Regina shakes her head. Why did she bring Lynn here?
Lynn takes her sister’s head movement as a no. “I would have been stunned,” she grins, “but not totally surprised. Did she want to? What about what’s his name, the ass she married?” Lynn studies Regina.
“His name is Dan.” Regina closes her eyes. “The word is lesbian. Or homophile.”
“That’s why you have such an on-again, off-again friendship with Darla? Because she’s . . . that way? Lesbian? Is that why she got divorced?”
Lynn leans back, still bouncing in her seat, not even trying to contain her excitement over such sensational gossip. “I never liked Darla. But man, she doesn’t look it. Now that I think of it, that redhead that just left and her friend didn’t fit the bill either.” She downs the last of her first Manhattan and starts on the second. “Darla and the bartender? That’s how they must pair off. You know, a mannish one and a girlish one.” Lynn leans back, satisfied with her reasoning.
“Shut up and listen, Lynn.” Regina wonders if it’s better to leave well enough alone and stay lonely, keep the truth about herself. She better be smart. She could lose her sister.
The place is beginning to fill up.
Lynn waits, sipping her drink. “I’m listening. You’re not talking.” She twirls the cocktail glass by its stem. “Hurry up. Our friendly bartender is coming over.”
Jackie walks towards them, carrying a full tray. Now there is a second bartender, a young man wearing a half-apron exactly like Jackie’s, behind the bar.
“On the house.” Jackie sets the wine in front of Regina. “Happy birthday.” She unloads chips, peanuts, two sandwiches neatly wrapped in waxed paper, and Twinkies onto the table. “Sorry I can’t do better.” A mug of beer stays on the tray. She smiles, waits five seconds, says, “Enjoy,” places their empty glasses on the tray, and takes a step back, ready to take her leave.
“Awfully nice of you. You’re on break, right?” Lynn pushes the chair next to Regina away from the table with her foot. “The idea was that you and Regina share the sandwiches.” Lynn pulls the package of cake toward her. “I’m more interested in Twinkies.”
Jackie holds up a hand. “You were in the middle of a conversation. I only have ten minutes anyway.” She smiles directly at Regina.
“Please, join us.” Regina pushes the suitcase under the chair next to Lynn to make room.

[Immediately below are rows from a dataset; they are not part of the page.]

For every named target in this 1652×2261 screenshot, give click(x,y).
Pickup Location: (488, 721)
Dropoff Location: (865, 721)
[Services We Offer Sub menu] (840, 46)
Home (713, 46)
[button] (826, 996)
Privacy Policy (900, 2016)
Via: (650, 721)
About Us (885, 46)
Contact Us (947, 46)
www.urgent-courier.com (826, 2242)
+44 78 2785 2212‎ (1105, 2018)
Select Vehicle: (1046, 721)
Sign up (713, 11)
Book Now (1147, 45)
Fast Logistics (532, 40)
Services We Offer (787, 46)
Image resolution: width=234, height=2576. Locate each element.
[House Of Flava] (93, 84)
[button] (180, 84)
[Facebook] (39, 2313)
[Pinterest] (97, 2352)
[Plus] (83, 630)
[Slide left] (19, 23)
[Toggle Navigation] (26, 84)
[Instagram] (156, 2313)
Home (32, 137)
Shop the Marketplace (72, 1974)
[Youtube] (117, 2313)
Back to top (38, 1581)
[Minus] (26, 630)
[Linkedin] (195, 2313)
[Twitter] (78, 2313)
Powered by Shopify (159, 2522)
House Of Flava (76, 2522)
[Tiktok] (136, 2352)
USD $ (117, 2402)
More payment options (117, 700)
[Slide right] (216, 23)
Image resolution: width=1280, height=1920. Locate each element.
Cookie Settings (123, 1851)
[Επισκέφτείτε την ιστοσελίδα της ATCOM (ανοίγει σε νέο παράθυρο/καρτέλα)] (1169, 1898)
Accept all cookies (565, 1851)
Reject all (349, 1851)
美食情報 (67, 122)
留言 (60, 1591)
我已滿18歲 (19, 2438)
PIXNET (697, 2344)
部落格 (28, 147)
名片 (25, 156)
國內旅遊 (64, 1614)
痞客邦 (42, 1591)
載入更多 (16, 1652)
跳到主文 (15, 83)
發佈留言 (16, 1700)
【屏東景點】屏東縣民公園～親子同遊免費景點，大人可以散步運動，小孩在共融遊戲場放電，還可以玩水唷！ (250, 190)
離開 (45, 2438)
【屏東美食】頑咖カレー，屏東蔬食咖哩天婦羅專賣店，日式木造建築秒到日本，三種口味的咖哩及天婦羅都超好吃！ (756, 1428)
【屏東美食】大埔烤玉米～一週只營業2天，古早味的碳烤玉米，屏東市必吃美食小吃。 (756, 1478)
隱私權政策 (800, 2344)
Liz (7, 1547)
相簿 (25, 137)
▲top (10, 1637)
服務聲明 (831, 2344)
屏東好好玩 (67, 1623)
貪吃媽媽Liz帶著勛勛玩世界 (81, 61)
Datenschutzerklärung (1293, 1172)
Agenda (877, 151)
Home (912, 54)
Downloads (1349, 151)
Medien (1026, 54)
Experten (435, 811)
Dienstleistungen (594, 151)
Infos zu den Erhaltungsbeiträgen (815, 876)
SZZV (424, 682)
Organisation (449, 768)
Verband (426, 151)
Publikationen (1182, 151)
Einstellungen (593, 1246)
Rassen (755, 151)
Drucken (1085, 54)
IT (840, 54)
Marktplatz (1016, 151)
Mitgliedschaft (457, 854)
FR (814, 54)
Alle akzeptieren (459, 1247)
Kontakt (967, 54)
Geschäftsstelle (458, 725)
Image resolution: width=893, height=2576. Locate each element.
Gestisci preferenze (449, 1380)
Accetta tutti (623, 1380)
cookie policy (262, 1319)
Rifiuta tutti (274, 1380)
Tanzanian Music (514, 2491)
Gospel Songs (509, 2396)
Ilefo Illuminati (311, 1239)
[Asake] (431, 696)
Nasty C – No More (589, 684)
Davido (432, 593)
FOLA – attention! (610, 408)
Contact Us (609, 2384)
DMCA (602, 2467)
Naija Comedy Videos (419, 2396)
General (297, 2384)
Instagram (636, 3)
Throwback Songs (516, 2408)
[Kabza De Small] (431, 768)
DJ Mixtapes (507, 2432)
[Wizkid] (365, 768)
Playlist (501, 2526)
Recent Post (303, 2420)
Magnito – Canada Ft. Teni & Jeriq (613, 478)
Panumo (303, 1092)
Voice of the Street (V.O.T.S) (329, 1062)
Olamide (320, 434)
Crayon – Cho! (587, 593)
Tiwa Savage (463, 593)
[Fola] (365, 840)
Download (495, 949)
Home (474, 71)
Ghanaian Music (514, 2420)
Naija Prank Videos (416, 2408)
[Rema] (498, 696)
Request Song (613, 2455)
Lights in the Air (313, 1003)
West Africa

Lynn and Jackie carry the conversation again. Regina drinks her wine and attempts to compose a sentence that will make sense to her sister, even as she tries, without success, to ignore the pull of Jackie’s warm, low voice. She chews bread and deviled ham as she drifts between the contemplation of Jackie’s rolled-up shirt sleeves and worrying that she will never come up with a way to explain to herself why, in the name of heaven, she is so interested in Jackie’s arms. She ends up categorizing Jackie as thin, but not skinny, decides her forearms are sinewy. Even when Regina was a teen and locked the bedroom door, she could not conjure up a fantasy partner that so instantly attracted her. What is wrong with her? She brought her sister to this bar to get Lynn to cut down on drinking and to get herself to stop liking girls? If she were rich, she’d take herself to a psychiatrist.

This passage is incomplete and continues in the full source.